Stored items from a collection:
■ ■ ■ ■ ■
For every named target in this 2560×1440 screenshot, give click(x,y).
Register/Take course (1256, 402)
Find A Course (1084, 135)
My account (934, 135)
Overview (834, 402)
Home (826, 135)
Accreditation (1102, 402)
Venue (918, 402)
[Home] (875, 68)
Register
■ ■ ■ ■ ■
Problem to work on:
From the line containing "Overview (834, 402)" through the last line of the entries above, print every line exactly, including both ends, and nothing else.

Finished task:
Overview (834, 402)
Home (826, 135)
Accreditation (1102, 402)
Venue (918, 402)
[Home] (875, 68)
Register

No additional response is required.